Modern çağ insanın beslenme şekli ince barsak hormonlarımız arasında bir dengesizliğe neden olmuş, aşırı uyarılmış proksimal ince barsak (jejenum,orta kısım) ve aktivitesini yitirmiş atanüe distal ince barsak(ileum,son kısım) işleyişi gelişmiştir. Burdan da şu sonucu çıkarabiliriz; ince barsağın orta kısmından kaynaklanan insülin direnci hormonlarımız aktif, ince barsağın son kısmından kaynaklanan iştah kesici ve insülin ativitesini artırıcı hormonlarımız pasif bir konuma geçmiştir.

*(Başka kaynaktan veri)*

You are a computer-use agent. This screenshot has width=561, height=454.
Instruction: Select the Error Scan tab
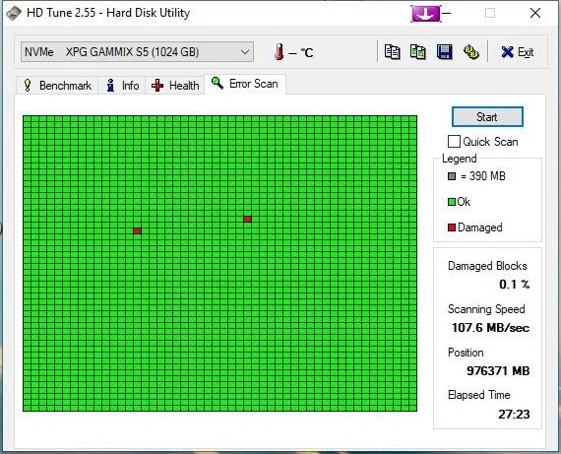coord(245,84)
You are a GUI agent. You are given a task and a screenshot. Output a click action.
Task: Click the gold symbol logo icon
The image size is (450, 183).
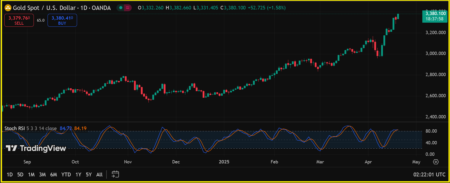click(8, 8)
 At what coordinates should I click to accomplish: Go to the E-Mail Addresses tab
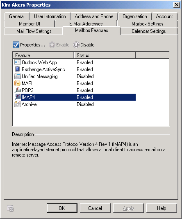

Açlık içgüdüsü mideden değil, ince barsaklar tarafından domine edilir. Çünkü mide boşalaşını engelleyen santral anoreksiyojenik etkiye sahip GLP-1 , oksintomudilin, polipeptid YY gibi maddelerdir, çoğu distal ince barsak kökenli hormonlardır.
Şu anda Uluslararası Diyabet Kongresi (EASD) diyabetin kesin tedavisi ile ilgili çalışmaları üç ayrı alanda yürütüyor. Bunlar; kök hücre nakli çalışmaları, suni pankreas ve cerrahi çözüm yöntemleridir.
Kök hücre naklinde; kök hücrelerin karaciğere yerleştirilip hücrenin insülin vermesi sağlanabiliyor. Hücre bireyin kendi hücresi olduğu için doku reddi de gerçekleşmiyor. Ama henüz tam olarak çözülemedi. Kök hücreden yapılan beta hücresinden aynı dozda insülin salgılandığı için, kandaki değişen şeker düzeyine göre kendini ayarlayamıyor bu yüzden bu sorunun çözümü için çalışmalar hala devam ediyor.
İkinci bir yöntem olarak olan yapay pankreas ise iki ayrı sistemden oluşuyor. Birincisi kısa aralıklarla yapılan kan şekeri ölçümü, ikinciside ölçülen kan şekerlerinin değerlerine göre vücuda insülin veren özel bir insülin pompası. Pankreas naklinde sıkıntılı olan nokta ise yeni pankreasın vücut tarafından reddedilmesi .
Üçüncü ve en mantıklı olan yöntem ise metabolik cerrahi; tokluk sinyallerimizin oluşmasını sağlayan hormonlarımızın bulunduğu ince barsağımızın son kısmı ile ilk kısmının yer değiştirmesidir. Belli tetkiklerin sonucuna göre yapılan metabolik cerrahi ameliyatında midede bir küçültme işleminede gidiliyor. Bunun yapılmasının nedeni ise hacmin kısıtlanmasından ziyade midenin boşalmasını hızlandırmak ve hormonları canlandırmaktır. Gıdalar direk ince barsağın son kısmına geçeceği için tokluk hissedilir, daha çabuk doygunluğa ulaşılır. Buna bağlı olarak da şeker düşer, kilo verilerek kilo kontrolü sağlanır. %92’lik bir kısımda diyabet tedavi edilirken %8’lik bir kısımda iyileşme gözlenir ve yapılan araştırmalara göre metabolik cerrahi ameliyatı, şeker için kullanılan ilaç ve insülin masraflarını %90 oranında azaltıyor. Burada obezite cerrahından farklı olarak parça çıkarılmayıp ince barsakların yeri değiştirildiği için ince barsağın her tarafından besin geçer ve emilimde bozulma olmaz. Bu ameliyattan fayda görmek içinde insülin üretiminin bitmemiş olması gerekiyor.
Sonuç olarak ilaçların vücudumuza verdiği zararların yerine sağlıklı beslenmenin yanında bu tetkikler üzerinde yoğunlaşarak hem hayat kalitesini hem de emilim sorunları açısından çok daha iyi sonuçlar elde edebiliriz.